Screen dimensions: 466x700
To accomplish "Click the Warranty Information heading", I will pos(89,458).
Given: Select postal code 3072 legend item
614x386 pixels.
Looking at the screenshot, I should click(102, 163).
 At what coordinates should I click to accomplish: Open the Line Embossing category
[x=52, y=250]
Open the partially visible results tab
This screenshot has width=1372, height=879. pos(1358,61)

* * *

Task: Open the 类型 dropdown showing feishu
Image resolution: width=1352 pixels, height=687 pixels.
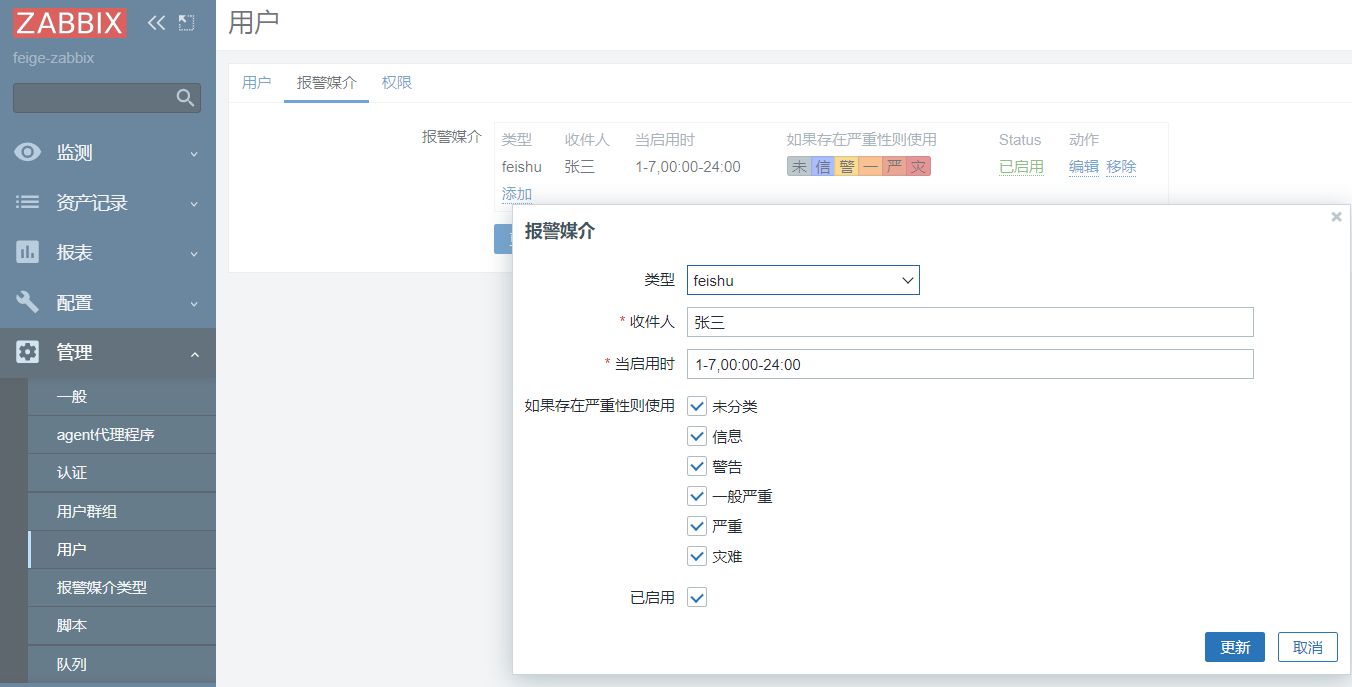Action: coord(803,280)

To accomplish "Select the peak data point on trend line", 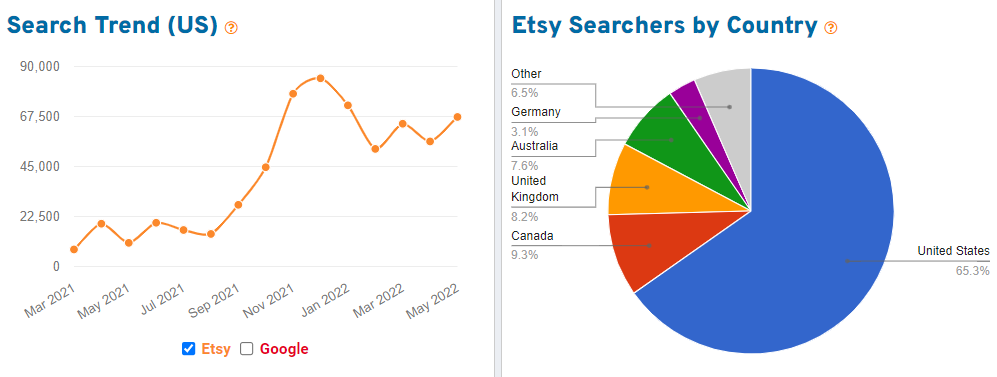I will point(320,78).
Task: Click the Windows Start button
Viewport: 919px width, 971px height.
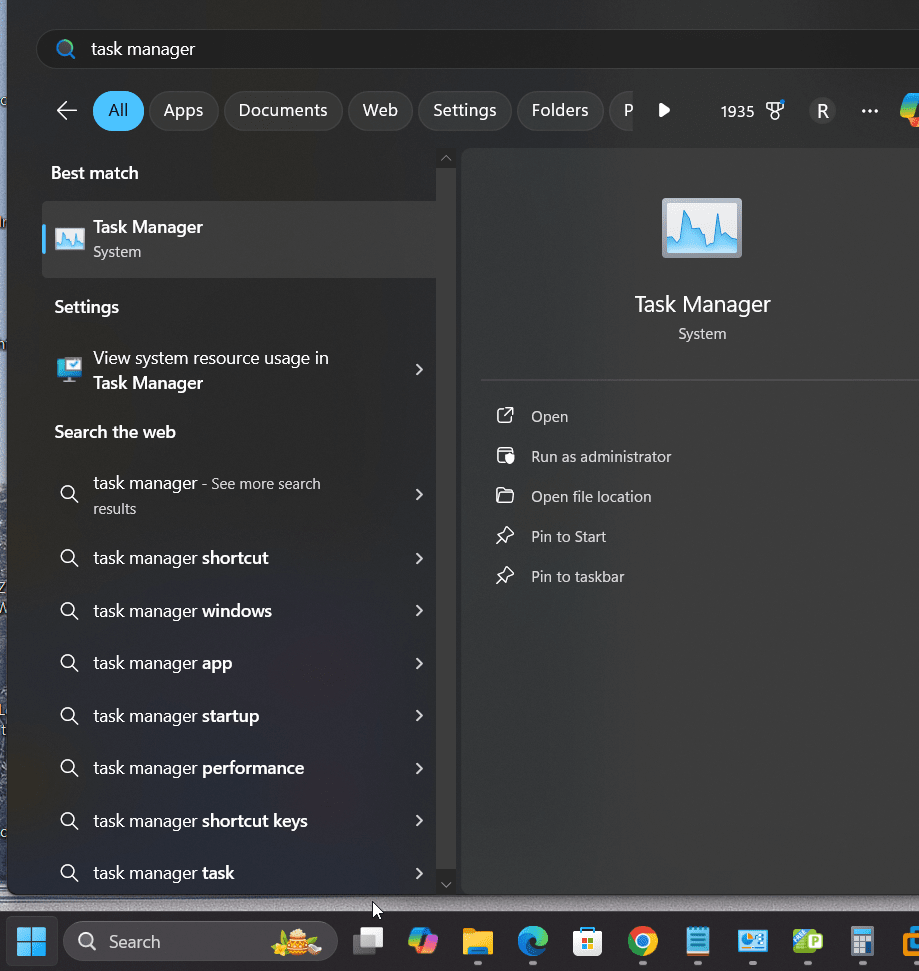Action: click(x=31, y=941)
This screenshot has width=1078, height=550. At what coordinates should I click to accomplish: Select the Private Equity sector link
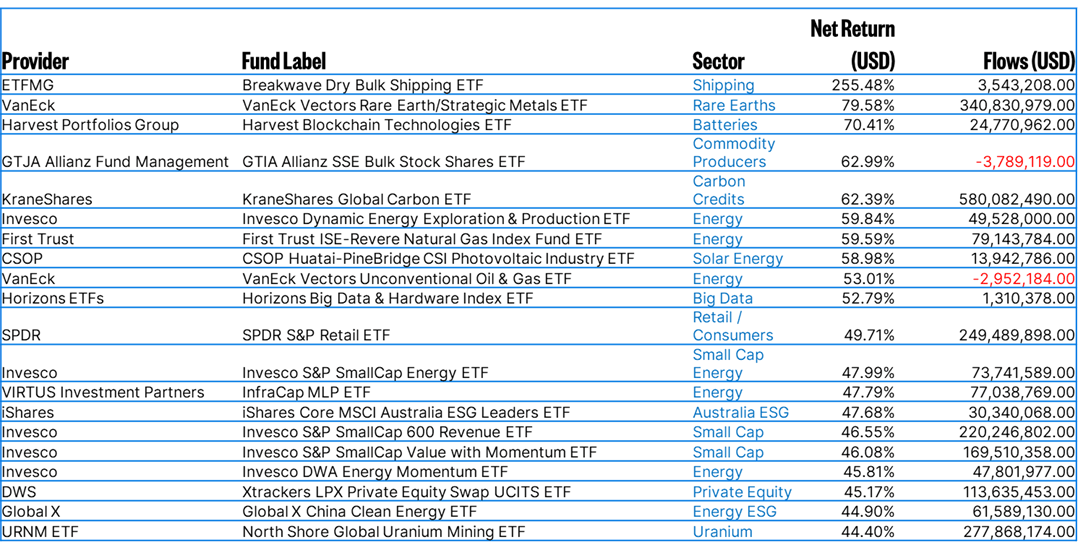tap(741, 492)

--

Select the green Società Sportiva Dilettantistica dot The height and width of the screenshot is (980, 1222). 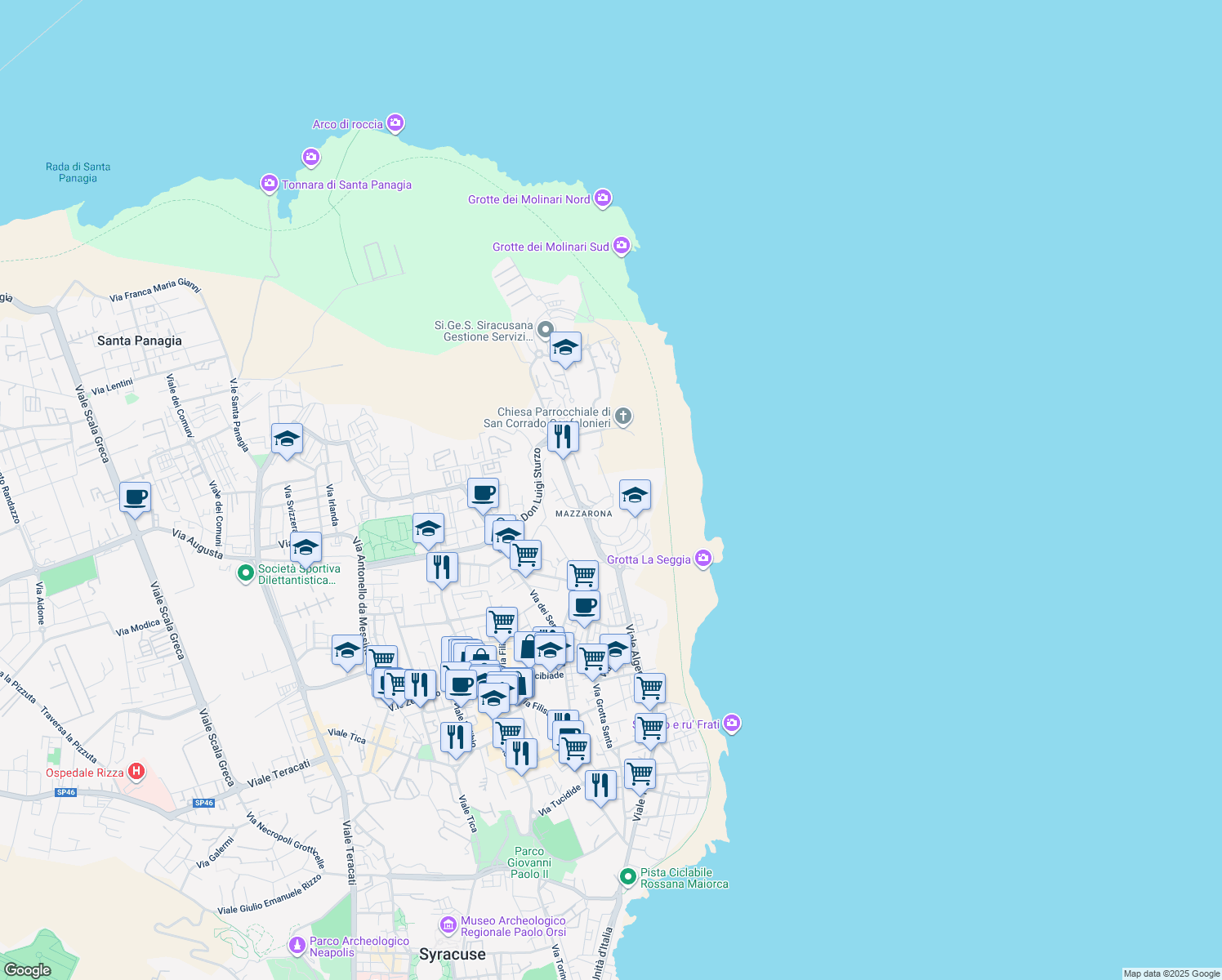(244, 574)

- _ASSIGNMENT_
Each line of the records with the word "Task" in it is to be copied.

- _RESULT_
Task: Open the 类型 dropdown showing feishu
Task: Click the Windows Start button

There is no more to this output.